What Is an Estoppel Certificate?
An estoppel certificate (also known as a tenant estoppel) is typically requested by a landlord or property owner when they decide to sell a piece of commercial rental property. The estoppel certificate is completed before the buying and selling of a property in what is called the due diligence phase of an acquisition. Basically, the estoppel certificate is necessary to wholly understand the active and current leases in the building and, ultimately, the financial responsibility the buyer and lender are taking on. Download an estoppel certificate template you can use for commercial or residential properties.
What’s Included in an Estoppel Certificate?
An estoppel certificate includes all the details that outline and define the relationship between the landlord and tenant. While some information and requirements may vary depending on circumstance, here is a list of the most common points included in a tenant estoppel:
- Tenant’s name
- Tenant’s contact information
- Premises they’re occupying
- Lease start and end date
- Total monthly rent and paid security deposit
- Any revisions or edits to the lease
- Overdue rent that is owed and rent paid in advance more than 30 days
- Any concessions the landlord has agreed to
- Any work not completed by the landlord as required in the lease
- Any defaults by either party
Who Provides an Estoppel Certificate?
A landlord will request that a tenant complete an estoppel certificate. As a tenant, it’s your right to request a review by legal counsel or at the very least take time to read through your existing lease. It’s critical to ensure that all information on the estoppel certificate is accurate, and if there are inconsistencies, you need to address them with the landlord before signing. If there are any existing agreements between you and the landlord — via email, casual conversation, phone call, etc — that aren’t included in the lease agreement, these must be corrected or amended in the lease before signing the estoppel agreement or they will be null and void. For example, if your lease states there is a no pet policy but your landlord made an exception for your new kitten, this would need to be added into the lease prior to signing the tenant estoppel.
When Is an Estoppel Certificate Required?
Tenants are required to cooperate with the request for an estoppel certificate if this is included in their lease agreement. If tenants don’t cooperate, they can find themselves in default of their lease. The types of properties that require estoppel certificates are commercial real estate and multifamily residential.
Commercial Real Estate Properties
Commercial real estate leases are a greater liability for landlords and owners because rent is typically much higher.

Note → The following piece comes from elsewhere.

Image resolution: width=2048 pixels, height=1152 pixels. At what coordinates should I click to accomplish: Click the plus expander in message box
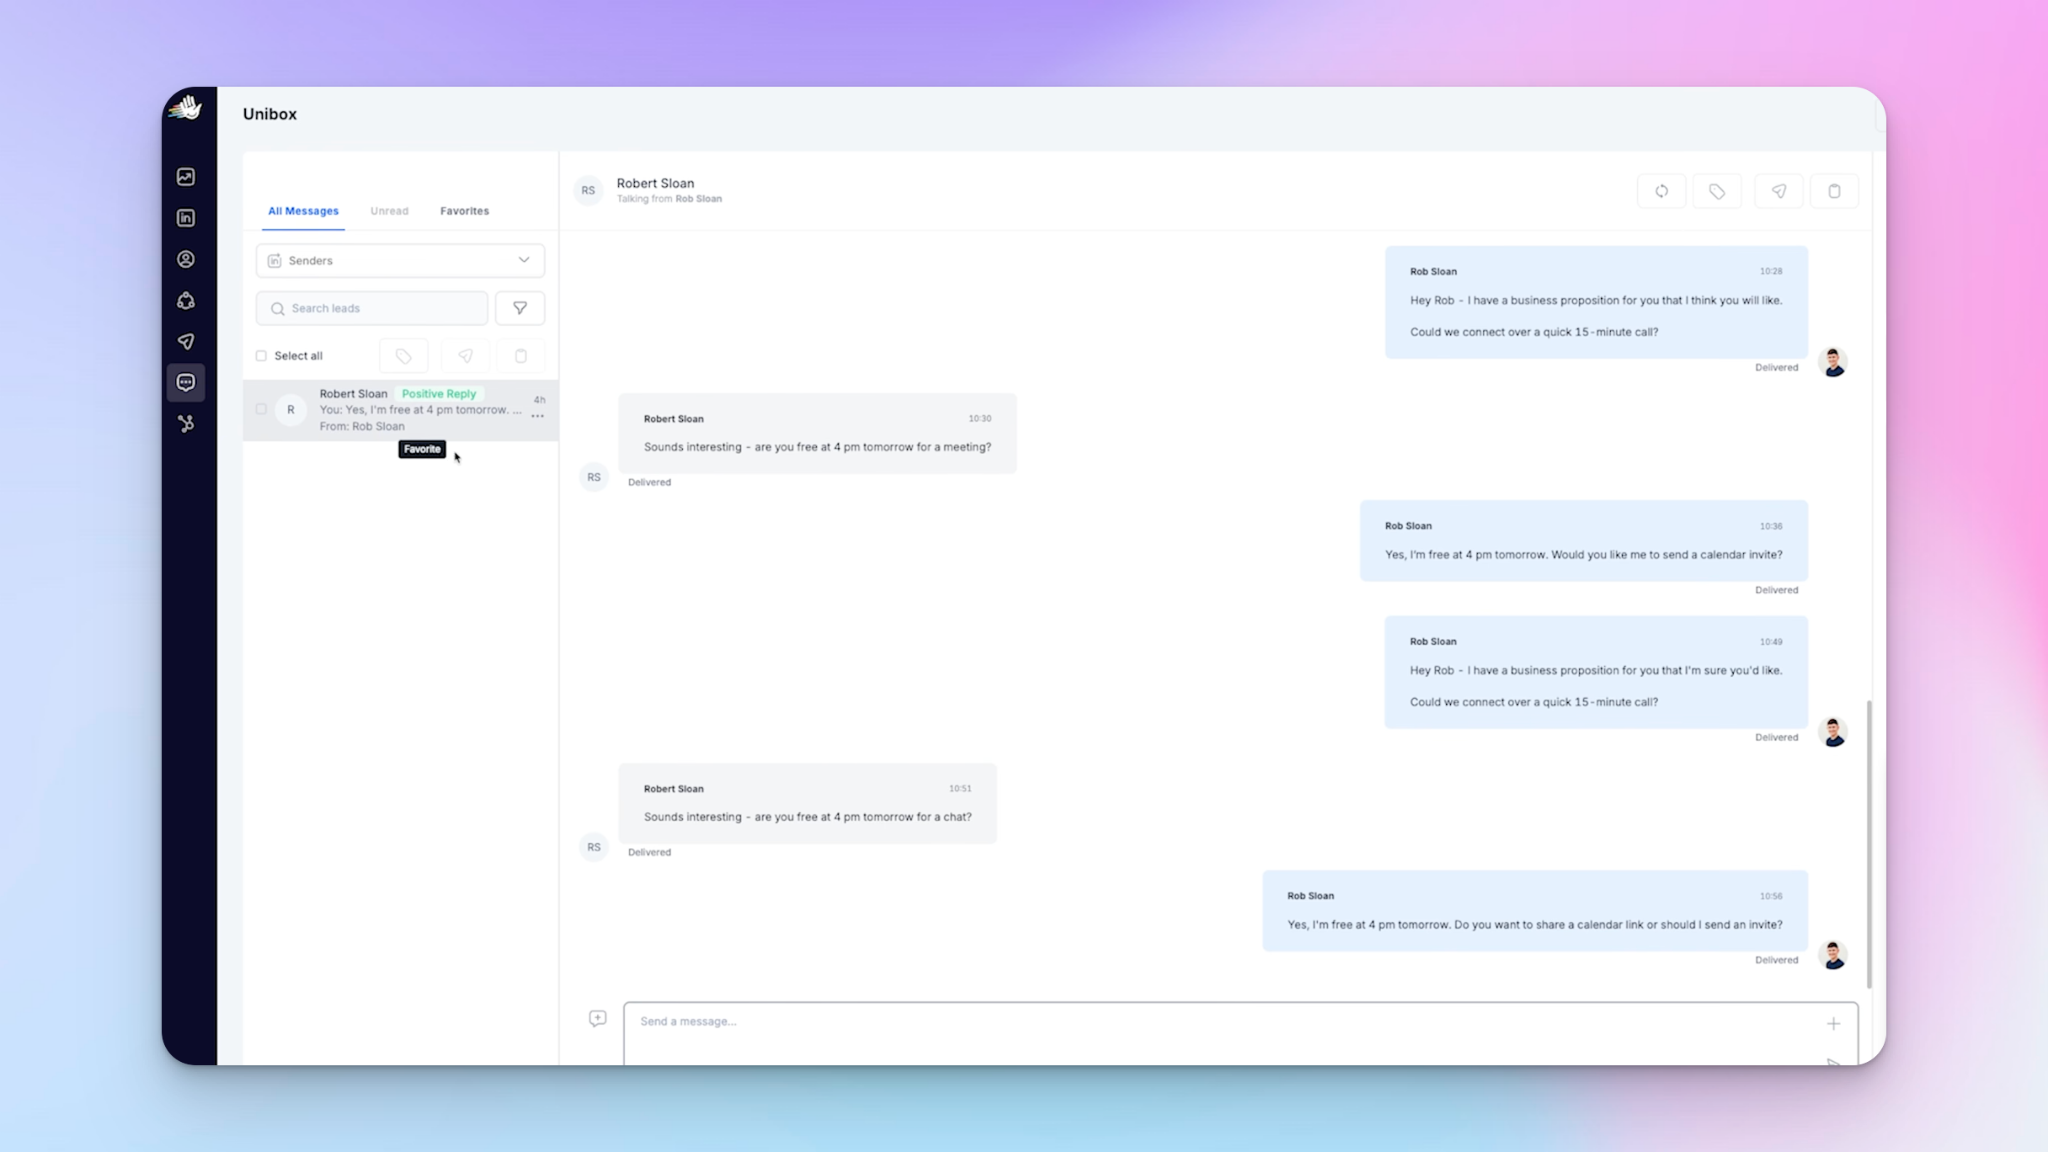click(x=1833, y=1023)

Not knowing what a tenant’s understanding is of their lease could result in some big surprises for a buyer. Most standard commercial leases will include a provision requiring a tenant to complete and return an estoppel certificate upon request, typically within a few days.
Multifamily Residential Properties
With multifamily properties, the number of tenants varies greatly. Potential buyers purchasing a building with hundreds of tenants will inherit a lot of leases that could be a huge liability. New owners need to mitigate risk and disputes as well as understand tenant expectations by getting the full picture around security deposits, repairs, upgrades, and more.
What Happens If a Tenant Refuses to Sign an Estoppel Certificate?
If a tenant refuse to sign the agreement, the landlord may reserve the right to sign it for them as their agent. Or the landlord can deem the failure to sign as an admission that the statements within the certificate are true.
In the worst-case scenario, landlords may charge a tenant hefty fees or financial penalties. If the landlord has included language directed at estoppel certificate requests in the lease, it’s in a tenant’s best interest to sign the certificate after reviewing the specific clauses and contingencies.